### REQUEST
Reproduce the following lines verbatim.
----
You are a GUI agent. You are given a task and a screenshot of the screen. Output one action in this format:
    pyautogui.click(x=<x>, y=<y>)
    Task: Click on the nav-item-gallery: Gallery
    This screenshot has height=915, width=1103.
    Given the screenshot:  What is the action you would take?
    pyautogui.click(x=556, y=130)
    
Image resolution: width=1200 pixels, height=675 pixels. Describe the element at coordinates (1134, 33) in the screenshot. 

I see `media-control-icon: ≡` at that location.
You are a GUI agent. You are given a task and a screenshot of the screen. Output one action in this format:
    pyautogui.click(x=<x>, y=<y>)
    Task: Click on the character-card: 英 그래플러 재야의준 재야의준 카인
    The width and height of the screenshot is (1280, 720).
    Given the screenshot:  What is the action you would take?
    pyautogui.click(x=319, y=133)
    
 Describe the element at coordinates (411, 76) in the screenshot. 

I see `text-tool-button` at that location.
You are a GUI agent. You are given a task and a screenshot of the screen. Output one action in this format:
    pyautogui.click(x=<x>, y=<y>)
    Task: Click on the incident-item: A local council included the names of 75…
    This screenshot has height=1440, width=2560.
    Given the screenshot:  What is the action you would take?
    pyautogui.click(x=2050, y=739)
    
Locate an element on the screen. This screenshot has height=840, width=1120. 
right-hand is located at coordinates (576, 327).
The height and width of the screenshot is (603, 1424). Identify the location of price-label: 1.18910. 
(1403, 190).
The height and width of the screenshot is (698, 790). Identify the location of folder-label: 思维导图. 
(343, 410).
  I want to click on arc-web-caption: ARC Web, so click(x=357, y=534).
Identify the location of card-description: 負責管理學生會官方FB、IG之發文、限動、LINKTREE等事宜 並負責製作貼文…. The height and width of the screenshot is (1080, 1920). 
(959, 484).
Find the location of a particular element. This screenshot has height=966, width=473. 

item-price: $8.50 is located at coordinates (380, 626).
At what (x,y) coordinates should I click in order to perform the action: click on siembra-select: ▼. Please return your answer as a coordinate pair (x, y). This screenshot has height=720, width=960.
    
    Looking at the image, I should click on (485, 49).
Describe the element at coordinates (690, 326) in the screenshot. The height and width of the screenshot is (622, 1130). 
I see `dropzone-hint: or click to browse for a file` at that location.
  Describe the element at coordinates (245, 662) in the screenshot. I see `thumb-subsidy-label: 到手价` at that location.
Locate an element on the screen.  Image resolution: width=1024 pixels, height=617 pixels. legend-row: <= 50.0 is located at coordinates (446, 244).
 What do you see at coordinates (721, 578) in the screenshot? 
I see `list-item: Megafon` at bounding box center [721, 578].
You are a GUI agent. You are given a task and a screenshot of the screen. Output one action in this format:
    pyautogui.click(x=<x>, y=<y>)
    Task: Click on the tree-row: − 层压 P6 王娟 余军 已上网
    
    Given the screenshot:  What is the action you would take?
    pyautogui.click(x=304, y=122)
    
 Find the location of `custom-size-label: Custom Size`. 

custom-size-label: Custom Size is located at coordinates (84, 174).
----
### OUTPUT FOR THIS EXERCISE
You are a GUI agent. You are given a task and a screenshot of the screen. Output one action in this format:
    pyautogui.click(x=<x>, y=<y>)
    Task: Click on the nav-item-gallery: Gallery
    This screenshot has height=915, width=1103.
    Given the screenshot:  What is the action you would take?
    pyautogui.click(x=556, y=130)
    
Image resolution: width=1200 pixels, height=675 pixels. Describe the element at coordinates (1134, 33) in the screenshot. 

I see `media-control-icon: ≡` at that location.
You are a GUI agent. You are given a task and a screenshot of the screen. Output one action in this format:
    pyautogui.click(x=<x>, y=<y>)
    Task: Click on the character-card: 英 그래플러 재야의준 재야의준 카인
    The width and height of the screenshot is (1280, 720).
    Given the screenshot:  What is the action you would take?
    pyautogui.click(x=319, y=133)
    
 Describe the element at coordinates (411, 76) in the screenshot. 

I see `text-tool-button` at that location.
You are a GUI agent. You are given a task and a screenshot of the screen. Output one action in this format:
    pyautogui.click(x=<x>, y=<y>)
    Task: Click on the incident-item: A local council included the names of 75…
    This screenshot has height=1440, width=2560.
    Given the screenshot:  What is the action you would take?
    pyautogui.click(x=2050, y=739)
    
Locate an element on the screen. This screenshot has height=840, width=1120. 
right-hand is located at coordinates (576, 327).
The height and width of the screenshot is (603, 1424). Identify the location of price-label: 1.18910. 
(1403, 190).
The height and width of the screenshot is (698, 790). Identify the location of folder-label: 思维导图. 
(343, 410).
  I want to click on arc-web-caption: ARC Web, so click(x=357, y=534).
Identify the location of card-description: 負責管理學生會官方FB、IG之發文、限動、LINKTREE等事宜 並負責製作貼文…. The height and width of the screenshot is (1080, 1920). 
(959, 484).
Find the location of a particular element. This screenshot has height=966, width=473. 

item-price: $8.50 is located at coordinates (380, 626).
At what (x,y) coordinates should I click in order to perform the action: click on siembra-select: ▼. Please return your answer as a coordinate pair (x, y). This screenshot has height=720, width=960.
    
    Looking at the image, I should click on (485, 49).
Describe the element at coordinates (690, 326) in the screenshot. The height and width of the screenshot is (622, 1130). 
I see `dropzone-hint: or click to browse for a file` at that location.
  Describe the element at coordinates (245, 662) in the screenshot. I see `thumb-subsidy-label: 到手价` at that location.
Locate an element on the screen.  Image resolution: width=1024 pixels, height=617 pixels. legend-row: <= 50.0 is located at coordinates (446, 244).
 What do you see at coordinates (721, 578) in the screenshot? 
I see `list-item: Megafon` at bounding box center [721, 578].
You are a GUI agent. You are given a task and a screenshot of the screen. Output one action in this format:
    pyautogui.click(x=<x>, y=<y>)
    Task: Click on the tree-row: − 层压 P6 王娟 余军 已上网
    
    Given the screenshot:  What is the action you would take?
    pyautogui.click(x=304, y=122)
    
 Find the location of `custom-size-label: Custom Size`. 

custom-size-label: Custom Size is located at coordinates (84, 174).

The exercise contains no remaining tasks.